1. A joystick controller (10) comprising an operating shaft (12) mounted for pivotal
movement relative to a housing (14), wherein the joystick controller (10) is configured
such that when the operating shaft (12) is in a null position a release of pressure
applied on the operating shaft is effective to lock the joystick (10) so as to prevent
further pivotal movement, re-application of pressure on the operating shaft (12) being
effective to unlock the joystick.
2. A joystick controller according to claim 1, further comprising means (34, 36, 38)
for returning the operating shaft (12) to the null position when the operating shaft
is released.
3. The joystick controller of claim 1 or claim 2, configured for pivotal movement in
two directions (two degrees of freedom).
4. The joystick controller of any preceding claim, comprising a ball and socket arrangement
(18, 20).
5. The joystick controller of claim 4, wherein the operating shaft is coupled to a ball
member (18) of the ball and socket arrangement.
6. The joystick controller of claim 5, wherein the ball member (18) comprises a part-spherical
surface (24) that cooperates with a bearing surface (26) in a socket portion (20)
of the ball and socket arrangement, the socket portion (20) having a gate opening
(22) through which the operating shaft (12) extends, the ball member (18) having a
non-spherical portion (46) of a form that corresponds to the gate opening (22), whereby,
when pressure is released from the operating shaft (12), the non-spherical portion
(46) of the ball member engages in the gate opening (22) to lock the joystick (10).
7. The joystick controller of any preceding claim, configured such that when pressure
is released from the operating shaft (12), it undergoes an axial movement to lock
the joystick.
8. The joystick controller of claim 7 wherein resilient biasing means (38) are provided
to effect the axial movement, the resilient biasing means providing an axial biasing
action between the operating shaft (12) and the housing (14).

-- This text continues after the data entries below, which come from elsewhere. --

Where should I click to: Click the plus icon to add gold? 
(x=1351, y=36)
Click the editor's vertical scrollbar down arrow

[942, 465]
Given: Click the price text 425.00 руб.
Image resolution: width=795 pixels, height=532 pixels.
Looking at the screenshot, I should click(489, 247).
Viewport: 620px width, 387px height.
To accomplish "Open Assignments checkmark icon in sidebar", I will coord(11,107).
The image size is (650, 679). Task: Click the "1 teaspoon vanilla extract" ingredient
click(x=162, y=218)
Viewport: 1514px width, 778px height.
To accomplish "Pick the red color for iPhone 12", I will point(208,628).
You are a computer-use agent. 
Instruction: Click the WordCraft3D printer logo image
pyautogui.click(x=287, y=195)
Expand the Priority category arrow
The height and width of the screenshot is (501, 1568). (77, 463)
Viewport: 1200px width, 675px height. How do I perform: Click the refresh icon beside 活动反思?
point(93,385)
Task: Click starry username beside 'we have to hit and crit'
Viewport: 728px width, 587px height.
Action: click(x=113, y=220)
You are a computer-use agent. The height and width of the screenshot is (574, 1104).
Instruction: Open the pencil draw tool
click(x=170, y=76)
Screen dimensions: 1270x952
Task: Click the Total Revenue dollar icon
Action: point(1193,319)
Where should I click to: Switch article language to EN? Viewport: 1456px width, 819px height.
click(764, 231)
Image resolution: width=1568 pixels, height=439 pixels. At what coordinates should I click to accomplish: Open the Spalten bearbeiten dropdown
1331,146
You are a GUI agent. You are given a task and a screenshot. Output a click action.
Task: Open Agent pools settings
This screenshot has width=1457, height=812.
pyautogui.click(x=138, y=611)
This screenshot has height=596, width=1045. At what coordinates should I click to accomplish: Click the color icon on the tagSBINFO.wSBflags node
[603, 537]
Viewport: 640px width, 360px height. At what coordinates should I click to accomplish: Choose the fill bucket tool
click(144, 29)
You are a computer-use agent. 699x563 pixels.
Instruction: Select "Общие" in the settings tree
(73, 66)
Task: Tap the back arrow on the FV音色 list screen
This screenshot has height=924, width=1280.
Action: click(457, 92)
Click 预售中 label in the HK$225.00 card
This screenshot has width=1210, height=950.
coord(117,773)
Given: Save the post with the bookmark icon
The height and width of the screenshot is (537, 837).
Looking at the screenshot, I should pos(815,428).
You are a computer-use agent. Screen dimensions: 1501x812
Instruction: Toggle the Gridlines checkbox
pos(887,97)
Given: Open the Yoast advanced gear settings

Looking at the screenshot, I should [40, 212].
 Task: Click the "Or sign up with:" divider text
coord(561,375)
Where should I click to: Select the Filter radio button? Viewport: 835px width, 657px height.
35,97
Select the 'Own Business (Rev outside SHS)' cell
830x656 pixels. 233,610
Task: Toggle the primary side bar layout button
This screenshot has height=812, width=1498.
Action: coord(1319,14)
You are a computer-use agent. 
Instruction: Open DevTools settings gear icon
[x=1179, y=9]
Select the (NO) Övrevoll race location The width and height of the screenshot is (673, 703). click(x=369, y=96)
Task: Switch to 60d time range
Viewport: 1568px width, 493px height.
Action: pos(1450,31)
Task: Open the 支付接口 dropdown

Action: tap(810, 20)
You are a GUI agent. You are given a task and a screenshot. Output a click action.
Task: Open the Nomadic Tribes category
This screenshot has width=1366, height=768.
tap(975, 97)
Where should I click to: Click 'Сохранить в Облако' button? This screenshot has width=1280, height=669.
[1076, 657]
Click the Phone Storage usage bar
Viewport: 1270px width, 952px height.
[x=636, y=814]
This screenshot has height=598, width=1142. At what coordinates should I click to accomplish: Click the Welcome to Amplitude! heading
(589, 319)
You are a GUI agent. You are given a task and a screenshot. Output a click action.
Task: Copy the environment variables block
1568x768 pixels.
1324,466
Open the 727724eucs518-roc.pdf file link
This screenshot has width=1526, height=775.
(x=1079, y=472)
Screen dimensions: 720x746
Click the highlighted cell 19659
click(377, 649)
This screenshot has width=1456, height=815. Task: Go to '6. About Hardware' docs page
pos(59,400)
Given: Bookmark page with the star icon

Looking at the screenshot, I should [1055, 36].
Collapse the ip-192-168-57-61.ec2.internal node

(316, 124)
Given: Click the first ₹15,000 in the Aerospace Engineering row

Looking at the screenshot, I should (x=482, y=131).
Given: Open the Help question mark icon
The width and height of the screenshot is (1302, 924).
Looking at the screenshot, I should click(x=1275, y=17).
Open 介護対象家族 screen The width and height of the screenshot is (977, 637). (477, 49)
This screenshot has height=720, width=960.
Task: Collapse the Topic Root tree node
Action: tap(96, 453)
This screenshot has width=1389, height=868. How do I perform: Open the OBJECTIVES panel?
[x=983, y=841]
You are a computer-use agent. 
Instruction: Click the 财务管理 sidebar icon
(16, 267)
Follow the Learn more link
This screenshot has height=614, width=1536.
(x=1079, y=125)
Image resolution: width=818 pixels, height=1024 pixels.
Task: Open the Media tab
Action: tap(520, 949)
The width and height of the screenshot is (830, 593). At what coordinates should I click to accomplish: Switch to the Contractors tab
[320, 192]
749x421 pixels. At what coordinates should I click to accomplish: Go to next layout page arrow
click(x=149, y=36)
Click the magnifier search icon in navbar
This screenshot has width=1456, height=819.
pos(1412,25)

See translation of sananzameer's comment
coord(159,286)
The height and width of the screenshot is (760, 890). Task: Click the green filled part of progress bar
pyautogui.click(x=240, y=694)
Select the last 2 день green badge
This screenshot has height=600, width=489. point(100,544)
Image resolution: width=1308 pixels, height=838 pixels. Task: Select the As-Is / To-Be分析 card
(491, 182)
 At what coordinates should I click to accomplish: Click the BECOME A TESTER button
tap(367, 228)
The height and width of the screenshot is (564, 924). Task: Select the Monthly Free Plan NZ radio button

9. The joystick controller of claim 8, wherein the resilient biasing means is a helical
compression spring (38).
10. The joystick controller of claim 7 or claim 8, wherein the resilient biasing means
(38) also comprises the means for returning the operating shaft to the null position
when the operating shaft (12) is released by providing a return biasing action against
pivotal movement of the operating shaft when the operating shaft is moved away from
the null position.
11. The joystick controller of claim 10, wherein the return biasing action is provided
by means of a slideable bush (36) on the operating shaft (12) in contact with a seat
surface (34).
12. A joystick controller comprising an operating shaft (12) coupled to a ball member
(18) of a ball-and-socket arrangement for effecting pivotal movement of the operating
shaft relative to a socket member (20) of the ball-and socket arrangement, the socket
member being mounted in a housing (14),
wherein the ball member (18) comprises a part-spherical surface (24) that cooperates
with a bearing surface (26) in the socket member (20), the socket member having a
gate opening (22) through which the operating shaft extends, the ball member having
a non-spherical portion (46) of a form that corresponds to the gate opening (22),
wherein means are provided for effecting axial movement of the operating shaft (12)
into a lock position, in which the non-spherical portion (46) of the ball member enters
the gate opening (22) when in corresponding alignment therewith so as to prevent further
pivotal movement of the operating shaft (12) in the lock position.